What Does "and Interest" Mean?

Malcolm Tatum

"And interest" is a term that is often associated with identifying the amount of interest that has been accrued on a bond issue up to a certain date. Typically, the designation of this amount as a separate consideration from the par value of the bond is so investors can quickly and easily have some idea of the type of return that has been generated on the issue up to that point in time. In many instances, the total current value of the bond is presented as the asked price and interest, which simply means the price that the investor paid for the bond on the front end plus any interest that has been earned to date.

Man climbing a rope
Man climbing a rope

Along with using the phrase "and interest" as a means of providing a more detailed breakdown on the return generated by a bond issue, the term may also be used in other settings as well. This includes debt obligations that accrue interest over a period of time. For example, if a borrower wishes to have a breakdown of the remaining balance due on a loan, the lender may choose to present this information by identifying the amount of the outstanding principle, which represents the portion of the funds loaned that still need to be repaid. Along with identifying the outstanding principle, the lender will then go on to identify the amount of interest that remains due on the loan. Adding the two figures together represents the total remaining amount to be paid, assuming that the debt is retired in accordance with the payment schedule agreed upon by the two parties.
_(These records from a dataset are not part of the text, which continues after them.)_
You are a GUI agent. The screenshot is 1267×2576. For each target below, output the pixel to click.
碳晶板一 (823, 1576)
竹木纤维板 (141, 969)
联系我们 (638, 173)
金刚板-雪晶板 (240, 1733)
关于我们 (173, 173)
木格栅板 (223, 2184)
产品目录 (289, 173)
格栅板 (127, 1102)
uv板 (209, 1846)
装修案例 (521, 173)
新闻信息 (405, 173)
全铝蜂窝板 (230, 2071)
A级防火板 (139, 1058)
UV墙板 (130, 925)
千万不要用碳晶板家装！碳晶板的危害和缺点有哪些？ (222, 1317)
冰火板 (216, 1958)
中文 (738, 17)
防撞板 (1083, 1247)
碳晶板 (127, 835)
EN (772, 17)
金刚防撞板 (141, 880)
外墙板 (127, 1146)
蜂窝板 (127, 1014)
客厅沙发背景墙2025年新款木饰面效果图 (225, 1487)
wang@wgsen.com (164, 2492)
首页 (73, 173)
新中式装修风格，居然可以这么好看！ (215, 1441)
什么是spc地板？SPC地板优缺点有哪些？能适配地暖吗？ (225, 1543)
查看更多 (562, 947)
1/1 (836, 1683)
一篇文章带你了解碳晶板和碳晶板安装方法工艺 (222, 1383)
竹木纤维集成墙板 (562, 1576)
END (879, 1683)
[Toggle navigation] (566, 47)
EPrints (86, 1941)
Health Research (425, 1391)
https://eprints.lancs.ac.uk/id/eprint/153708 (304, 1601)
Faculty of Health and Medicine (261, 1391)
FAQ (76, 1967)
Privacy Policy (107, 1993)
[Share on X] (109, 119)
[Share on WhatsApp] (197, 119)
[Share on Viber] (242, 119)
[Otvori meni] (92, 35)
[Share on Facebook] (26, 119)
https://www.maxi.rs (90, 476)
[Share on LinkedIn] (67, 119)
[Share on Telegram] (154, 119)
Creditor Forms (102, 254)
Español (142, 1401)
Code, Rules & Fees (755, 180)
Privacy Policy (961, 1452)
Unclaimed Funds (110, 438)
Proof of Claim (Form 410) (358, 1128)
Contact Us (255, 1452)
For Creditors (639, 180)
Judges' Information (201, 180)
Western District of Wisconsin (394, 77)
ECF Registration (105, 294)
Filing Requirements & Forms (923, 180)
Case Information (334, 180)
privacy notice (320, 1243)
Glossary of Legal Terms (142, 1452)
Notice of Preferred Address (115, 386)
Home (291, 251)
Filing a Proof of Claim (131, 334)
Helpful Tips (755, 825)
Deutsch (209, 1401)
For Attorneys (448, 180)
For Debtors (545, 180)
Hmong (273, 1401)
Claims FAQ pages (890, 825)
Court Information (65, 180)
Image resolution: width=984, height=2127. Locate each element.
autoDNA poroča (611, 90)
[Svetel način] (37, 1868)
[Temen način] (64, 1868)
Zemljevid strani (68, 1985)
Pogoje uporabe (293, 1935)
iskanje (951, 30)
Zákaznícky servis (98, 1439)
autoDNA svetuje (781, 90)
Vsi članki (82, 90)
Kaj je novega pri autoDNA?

Whether referring to the interest charged on a debt or the interest that is being generated by an investment of some type, the phrase "and interest" helps to identify what type of benefit the receiving party will eventually enjoy. In the case of a bond issue, periodically checking the amount of accrued interest can help to confirm that the anticipated return is still highly likely, a factor that can be especially important if the bond issue was structured with a floating rather than a fixed rate of interest. By ascertaining on an annual basis if the asked price and interest is standing in line with the investor’s projections, it is easier to decide whether to hold the bond for a little longer, or attempt to sell it for the asked price plus the current amount of interest that has accrued. While many investors hold bonds all the way to maturity, anticipated shifts in average interest rates may prompt an investor to sell for the asked price and interest accrued now, if that shift will adversely affect the floating rate applied to the bond over the next year or two, and invest that money in something with a fixed rate of return.